The Great Sheffield Flood Peter Machan 5th August 2013

It was the 11th March 1864 when the Dale Dyke dam burst on a dark and stormy night and the res­ults still remain as the “Worst British Dam Burst Disaster” in his­tory.

220px-Great_Sheffield_Flood

Originally inten­ded to provide water for the many mills in the Loxley valley, rather than drink­ing water, it was built at the same time as the Agden which lies in the valley to the north of the Loxley valley.The destruc­tion caused, as the huge tor­rent of water rushed down towards Malin Bridge, was com­plete and any­thing in its way was totally des­troyed.

The dam wall burst around mid­night so many people were in bed but some – as young as 11 – were still at work in the many mills in the valley.
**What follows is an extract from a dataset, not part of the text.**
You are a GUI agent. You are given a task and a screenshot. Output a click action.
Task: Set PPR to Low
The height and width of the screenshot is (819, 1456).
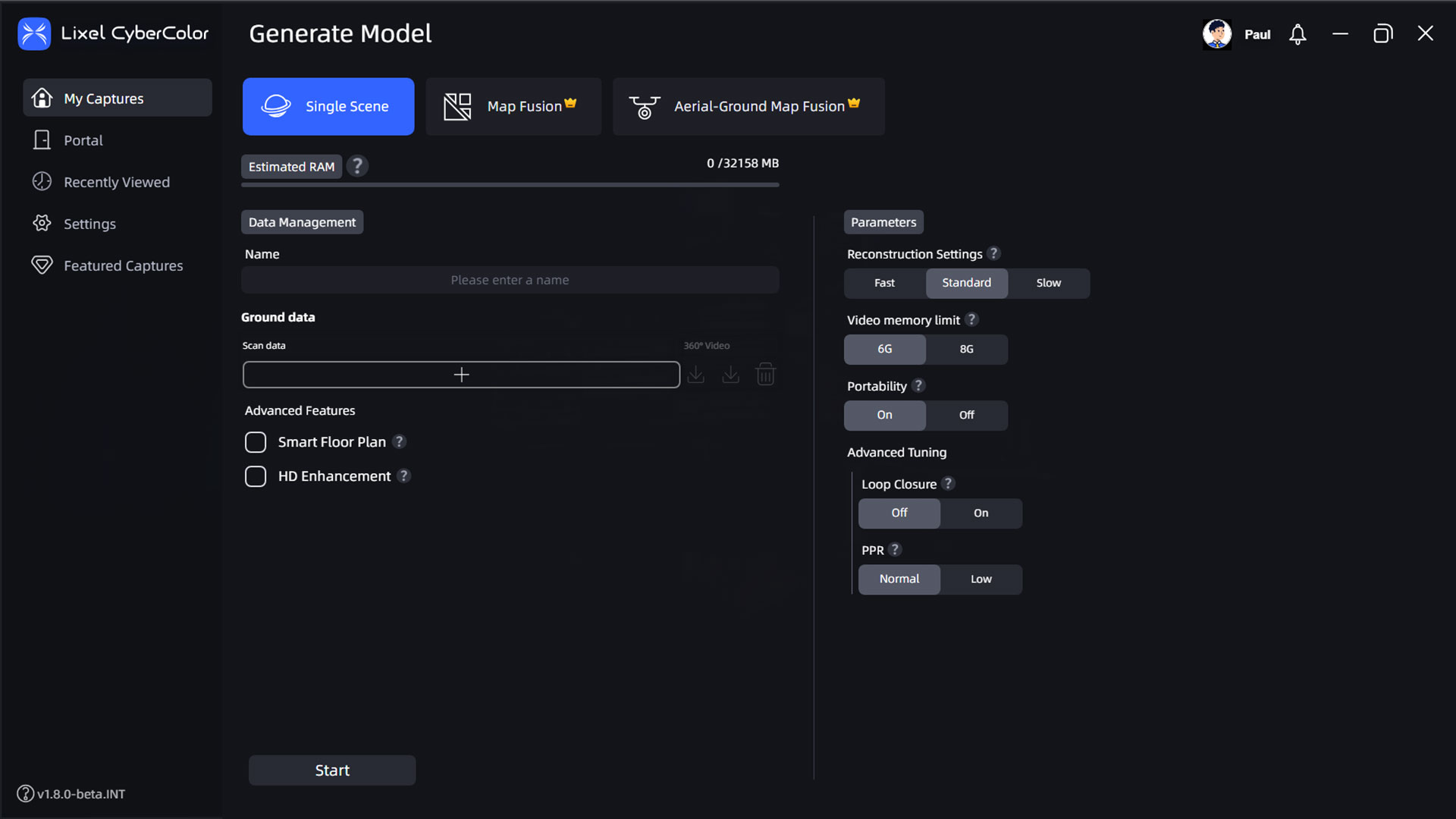click(x=981, y=579)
Peter’s enthu­si­asm for local his­tory shone through and his deliv­ery cre­ated the air of drama that comes from years of being a primary teacher. Beautifully illus­trated with slides and pic­tures taken at the time for pho­to­graphy was just coming in to being. Interestingly and rather macab­rely, the scenes of dev­ast­a­tion became an attrac­tion for vis­it­ors and trans­port was organ­ised to see the site of the dis­aster and people had their pic­tures taken as memen­tos.

So why did the dam burst for the design is one still used today – well no one is really sure though it appears that poor work­man­ship in build­ing the core of the dam wall on land which was unstable may well have been the cause.

Whilst most know of the Tay bridge dis­aster, Dale Dyke remains almost unknown by those out­side the local area largely because the death toll in Sheffield was mainly con­fined to work­ing class folk who had no vote.

The cur­rent dam was built some hun­dred yards down­stream and the area is a fine place for lovely walks.